-- Given information follows --

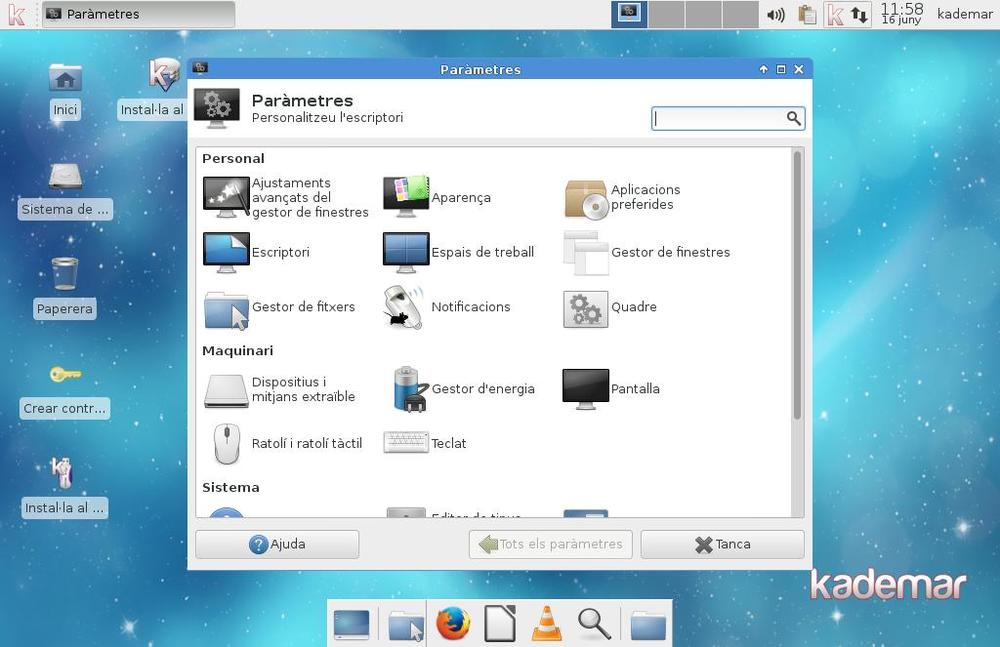
Task: Launch Firefox from the bottom dock
Action: pos(452,624)
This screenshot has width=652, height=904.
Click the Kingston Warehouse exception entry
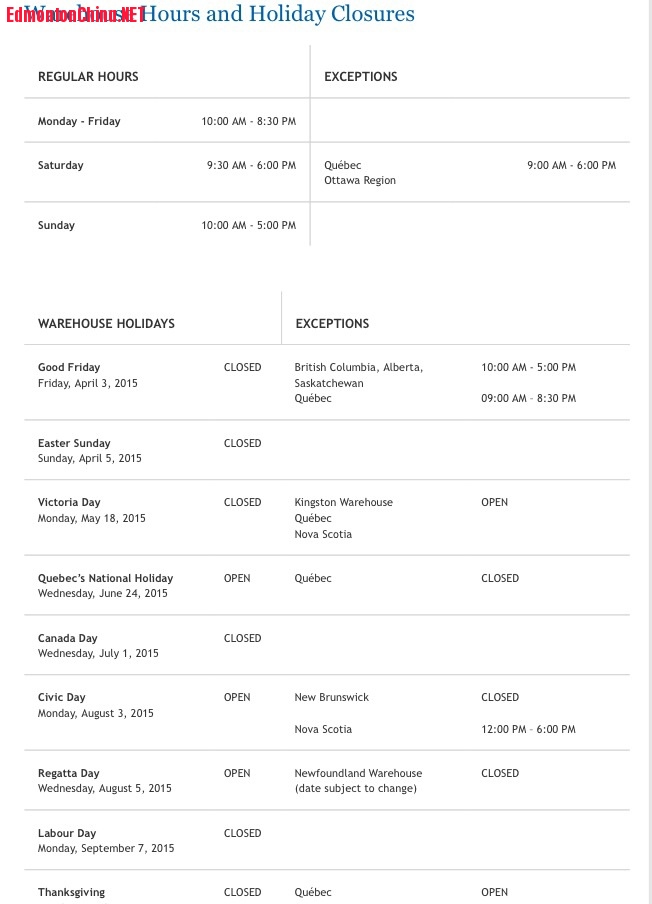pos(343,503)
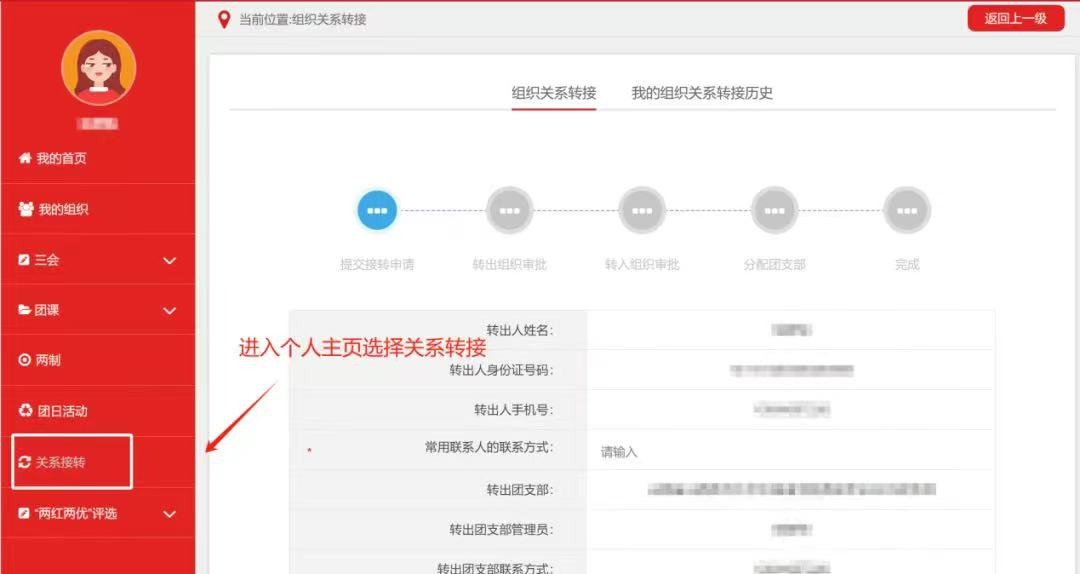Select the 完成 step circle
1080x574 pixels.
pyautogui.click(x=907, y=211)
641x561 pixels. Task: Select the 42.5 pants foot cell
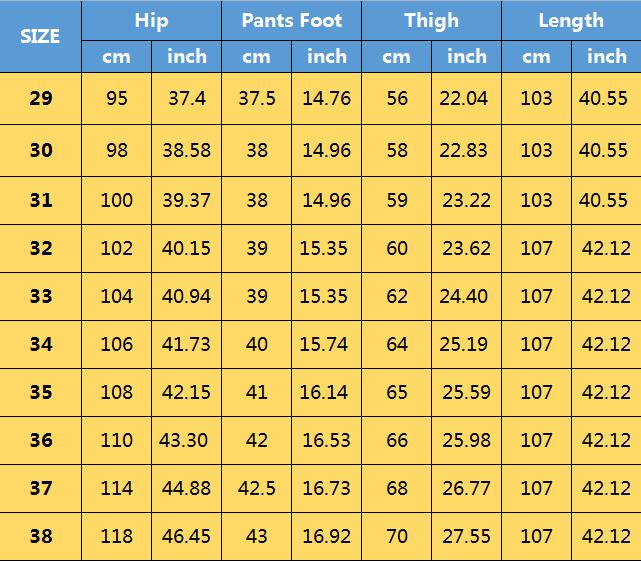tap(257, 488)
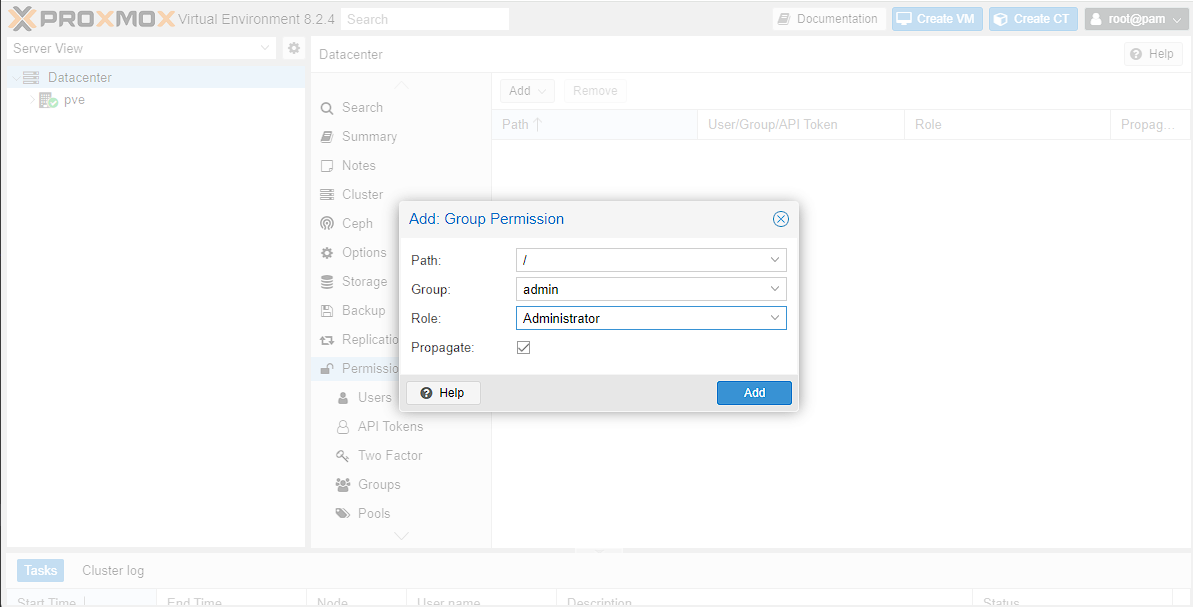Click the Backup icon in the sidebar
The image size is (1193, 607).
(x=327, y=310)
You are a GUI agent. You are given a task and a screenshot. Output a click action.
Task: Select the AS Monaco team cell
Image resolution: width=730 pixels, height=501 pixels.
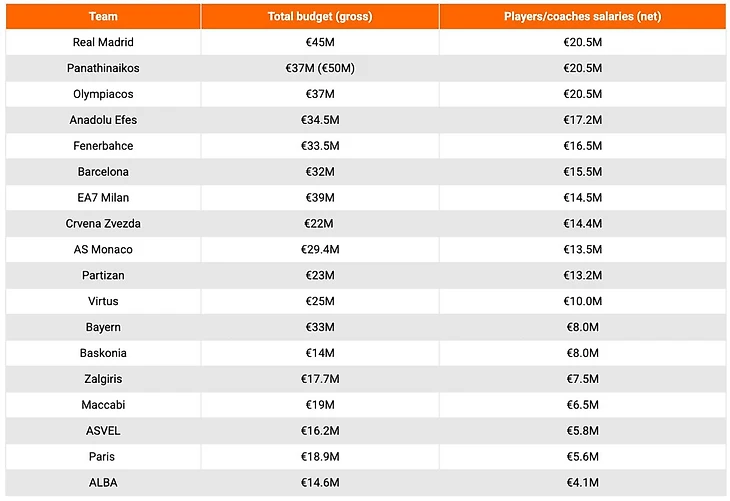tap(103, 249)
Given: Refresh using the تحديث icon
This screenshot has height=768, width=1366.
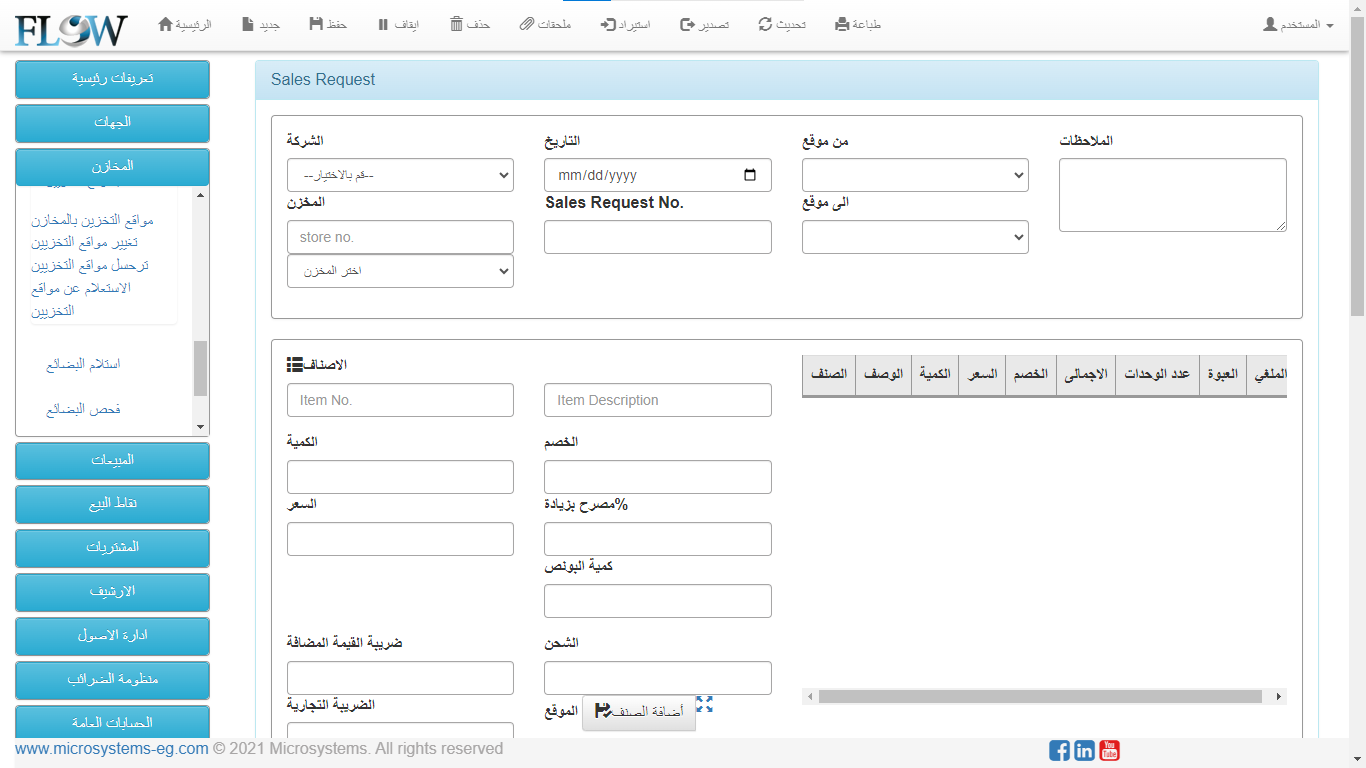Looking at the screenshot, I should point(766,24).
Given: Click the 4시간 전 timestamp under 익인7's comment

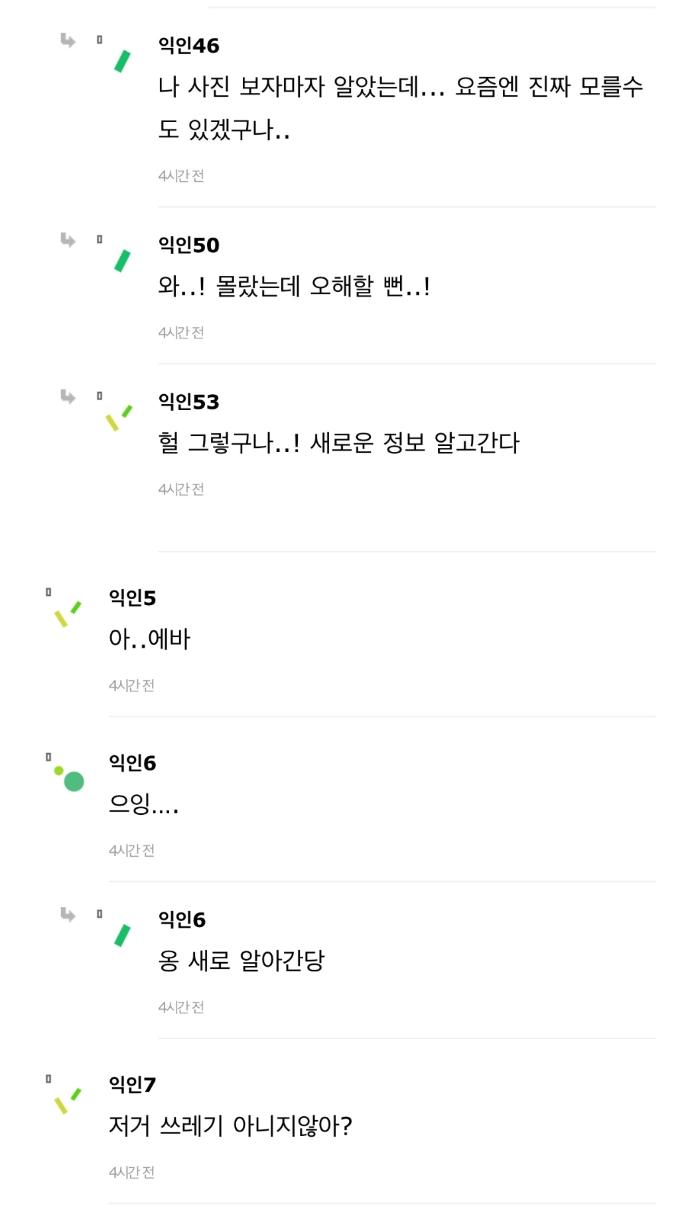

-- Given information concluded --

- _How to complete this task_
Word-for-word restatement: every line from the one with "This screenshot has height=768, width=1366." through the final line of the data, both ends included, pictures excluded.

- _Result of this task_
This screenshot has height=768, width=1366.
Looking at the screenshot, I should point(766,24).
Given: Click the 4시간 전 timestamp under 익인7's comment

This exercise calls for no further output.